• yoklukla imtihan edilmekten iflahi kuruyan x kuşağının sonuç olarak ürettikleri yanlış politikaların yanı sıra teknoloji çağına geçişe maruz kalmış nesildir.

    ne tam anlamıyla x olup monoton yaşamayı, azla yetinmeyi, teknolojiden uzak olmayı becerebilmiştir ne de tam bir z gibi makinelerin, yazılımların çocuğudur.

    kafası hem nostaljik çalışır hem de modern çağın koşuşturması ve yabancılaşmasına duhul olmuştur.

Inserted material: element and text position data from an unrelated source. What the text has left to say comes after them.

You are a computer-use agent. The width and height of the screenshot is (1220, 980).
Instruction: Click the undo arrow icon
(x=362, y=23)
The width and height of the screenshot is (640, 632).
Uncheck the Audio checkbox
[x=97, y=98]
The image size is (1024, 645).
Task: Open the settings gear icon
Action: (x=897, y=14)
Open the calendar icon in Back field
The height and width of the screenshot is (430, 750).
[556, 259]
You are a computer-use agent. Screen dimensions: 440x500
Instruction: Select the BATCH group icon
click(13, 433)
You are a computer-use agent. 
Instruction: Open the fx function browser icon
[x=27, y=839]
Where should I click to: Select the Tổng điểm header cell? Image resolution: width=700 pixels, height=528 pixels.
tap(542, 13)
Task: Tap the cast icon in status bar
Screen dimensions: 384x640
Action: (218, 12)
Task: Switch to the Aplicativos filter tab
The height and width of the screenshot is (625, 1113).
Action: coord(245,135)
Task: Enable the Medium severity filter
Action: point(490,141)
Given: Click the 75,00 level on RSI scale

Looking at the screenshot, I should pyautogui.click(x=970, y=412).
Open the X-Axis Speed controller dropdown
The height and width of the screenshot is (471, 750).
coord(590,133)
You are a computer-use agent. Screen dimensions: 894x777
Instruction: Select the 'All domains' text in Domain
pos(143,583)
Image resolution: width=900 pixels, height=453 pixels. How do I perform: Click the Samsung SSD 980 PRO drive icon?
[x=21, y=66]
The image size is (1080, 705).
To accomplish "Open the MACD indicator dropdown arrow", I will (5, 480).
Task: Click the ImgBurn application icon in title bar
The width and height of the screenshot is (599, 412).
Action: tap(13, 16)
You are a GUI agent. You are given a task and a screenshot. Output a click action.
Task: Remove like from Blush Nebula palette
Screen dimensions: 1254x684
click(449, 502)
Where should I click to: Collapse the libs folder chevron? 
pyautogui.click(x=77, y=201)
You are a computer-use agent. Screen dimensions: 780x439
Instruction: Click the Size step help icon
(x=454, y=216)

    yine de en iyi bu nesil hayal kurmasını bilir. geçmişi ve geleceği harmanlamak sancılıdır ama görmesi/görebilmesi haz verir.
  • bence çocukluğunu son kez doya doya yaşayan son nesil olmasıyla şanslı nesildir. bence mutsuz hissetme nedenleri çocukluğunda, gençliğinde bulduğu hayattaki tadı bu zamanlarda artık bulamamasıdır. çünkü hayat çok yapay, sanal gelir.
    bizim zamanızda her şeye emek verilirdi. örneğin internete günde en fazla 1 saat anca girebilirdiniz. bir şarkıyı yüklemek için günlerce araştırma yapmanız gerekirdi. film izlemek için korsan cd alıp bunun ilk seferinde çalışır çıkmasını beklemekti ki o da sinema çekimi.
    erkenden sabah kalkıp televizyonun başında çizgi filmleri beklerdik. bu neslin pizza sevmesinin nedenidir sabah erkenden yayınlanan (bkz: ninja turtles) sonrasında (bkz: looney tunes) (bkz: spiderman) vb.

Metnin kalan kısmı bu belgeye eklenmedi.